▶ _Information_

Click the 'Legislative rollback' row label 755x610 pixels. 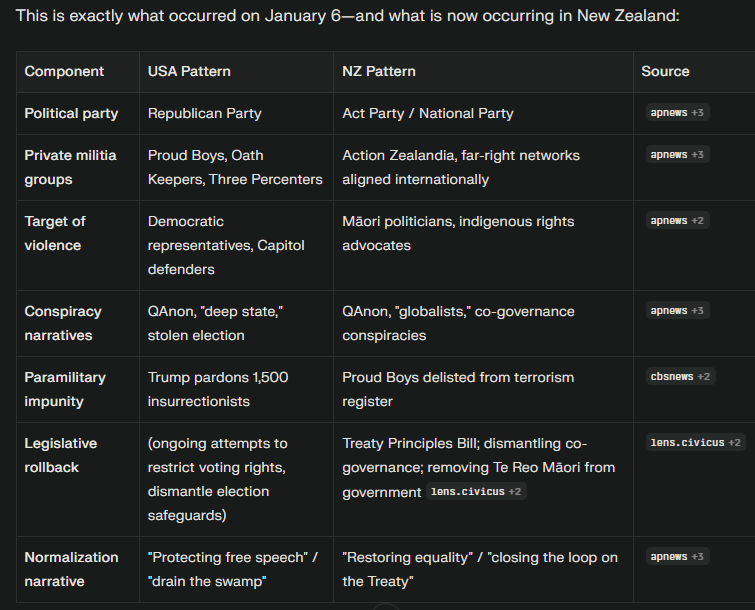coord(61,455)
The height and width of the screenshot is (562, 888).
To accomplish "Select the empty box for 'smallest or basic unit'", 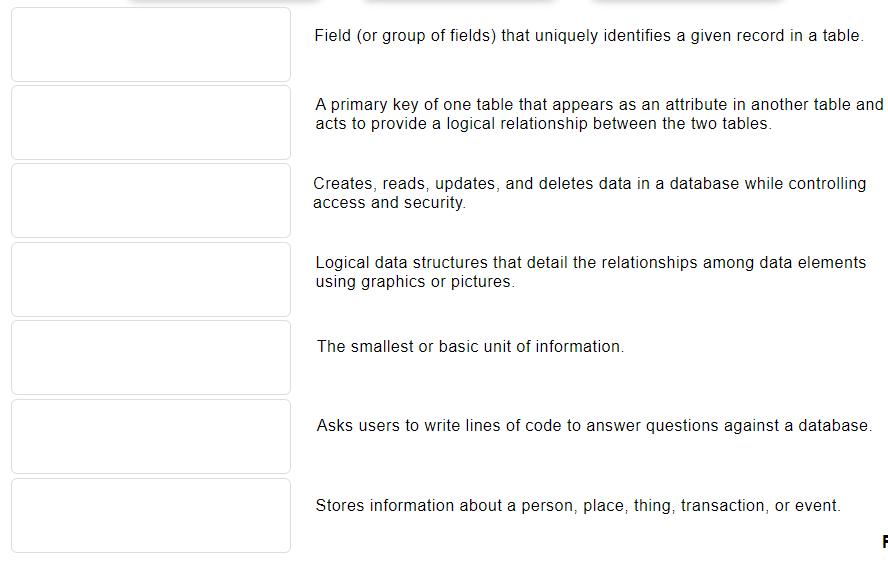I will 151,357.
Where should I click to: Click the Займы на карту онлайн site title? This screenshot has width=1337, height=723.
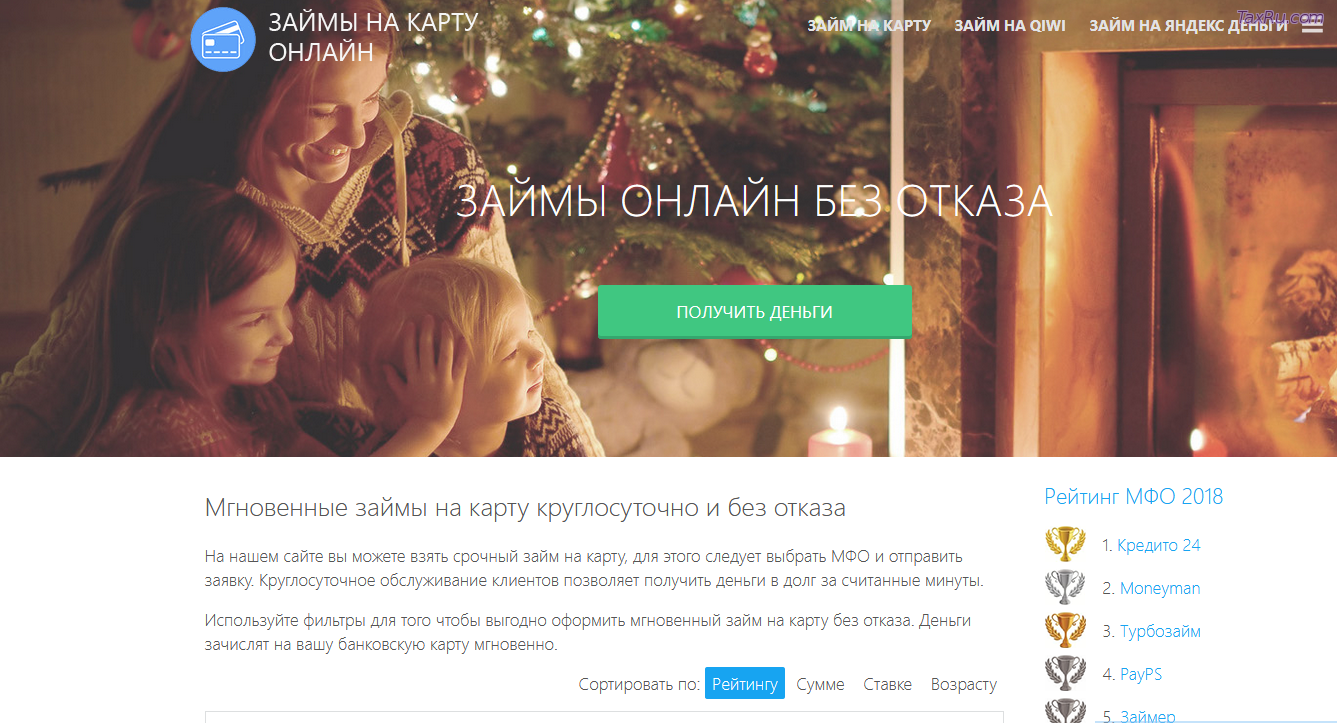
* * *
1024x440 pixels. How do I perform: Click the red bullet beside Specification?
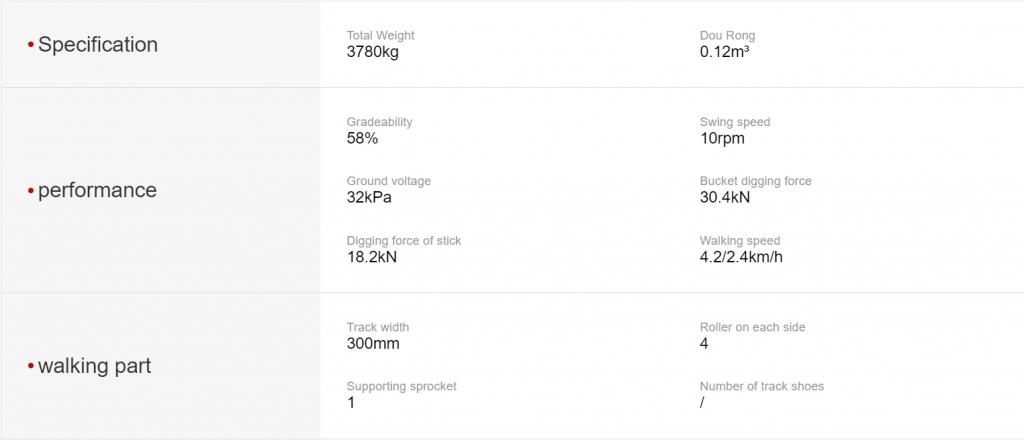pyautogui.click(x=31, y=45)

▶ _Exercise goal_
Please count the lines above containing "height"; number only.

▶ _Reply to the task_
2